Looking at Bluemix logs

To see the logs generated by your app on Bluemix, you can use the cf logs command:

  • To tail your logs as they are being generated (from a separate command prompt while pushing for example)
  • To see your app’s most recent logs using the --recent option

Tip: Only the logs following the latest app startup will be shown.

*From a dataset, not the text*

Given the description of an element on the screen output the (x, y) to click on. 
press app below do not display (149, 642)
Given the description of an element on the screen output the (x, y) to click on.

Tip: If you have several instances of an app running, use the drop down box next to ‘Instances’ (under ‘Files and logs’) to see the logs from each of them


7. Working with the Liberty for Java sample

If you have already gone through the Getting started with Liberty for Java apps using the MQ Light Service for Bluemix, then you will have a Node.js back-end app hooked into the same instance of the MQ Light service. If those are stopped, and you have only your Liberty for Java apps started (ie. your Node.js apps are stopped), you should see the following when you click the button:


As you can see, it is only the Node.js back-end that is doing the work. If you start the Liberty for Java back end you created in the other post and click the button, you should then see something like:


This time, each message sent by the Node.js front end is processed by both the Liberty for Java and the Node back ends. Head over to your Liberty for Java front end and you should see the same thing. And just like that, you’ve got¬†Liberty for Java and Node.js apps talking to each other. Nice.

The way this works is:

  • JMS publish/subscribe inter-works between JMS and Node.js.
  • JMS topic names are the same as Node.js topic names.

    In Node.js, the topics are simply defined in the app.js files, for example, in the front-end app:

    var PUBLISH_TOPIC = "mqlight/sample/words";
    var SUBSCRIBE_TOPIC = "mqlight/sample/wordsuppercase";
  • In Liberty for Java, topics are specified in the server.xml file:

    <jmsTopic id="jms/BackEndWorkerListenTopic" jndiName="jms/BackEndWorkerListenTopic">
       <properties.wmqJms baseTopicName="mqlight/sample/words"/>
    <jmsTopic id="jms/BackEndWorkerNotificationTopic" jndiName="jms/BackEndWorkerNotificationTopic>"
       <properties.wmqJms baseTopicName="mqlight/sample/wordsuppercase"/>

    In BackEndMDB.java:

            activationConfig = { @ActivationConfigProperty(
                    propertyName = "destinationType", propertyValue = "javax.jms.Topic"), @ActivationConfigProperty(
                    propertyName = "destination", propertyValue = "jms/BackEndWorkerListenTopic")
            mappedName = "jms/as_MQLight-sampleservice")
  • The JMS equivalent of a shared destination, is enabled in JMS 1.1 by setting the cloneSupport option on the destination.

In this example, you can simply have every message being ‘processed’ twice (once by each back end), but in reality you’ve got lots of options with this pattern. Perhaps a Node app could take messages and display them in a responsive web app, while a Liberty for Java app stores the same messages in a database or does analytics without affecting the responsiveness of your front end at all. But what if you only want each message to be processed once? The MQ Light API supports the concept of ‘shares’ where multiple clients can be subscribed to the same destination, but each message is only received by a single client – this is perfect for scaling up to deal with heavy load and there are other workshops that deal with that particular scenario.